### Task statement
Copy every line of the listing that holds the string "icon".

### Given entries
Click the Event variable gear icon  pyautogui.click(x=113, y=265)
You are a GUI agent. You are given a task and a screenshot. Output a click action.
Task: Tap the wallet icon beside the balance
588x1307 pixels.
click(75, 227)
==
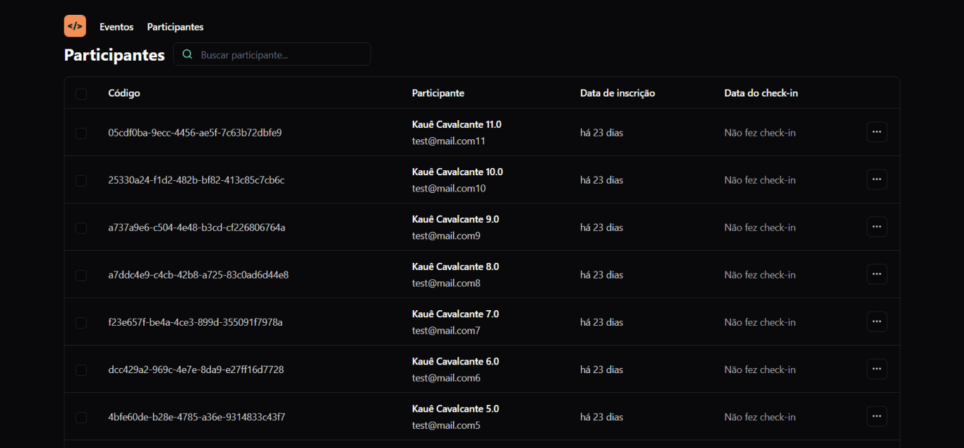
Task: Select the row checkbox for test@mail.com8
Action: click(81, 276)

### Task answer
Click the Event variable gear icon  pyautogui.click(x=113, y=265)
Task: Tap the wallet icon beside the balance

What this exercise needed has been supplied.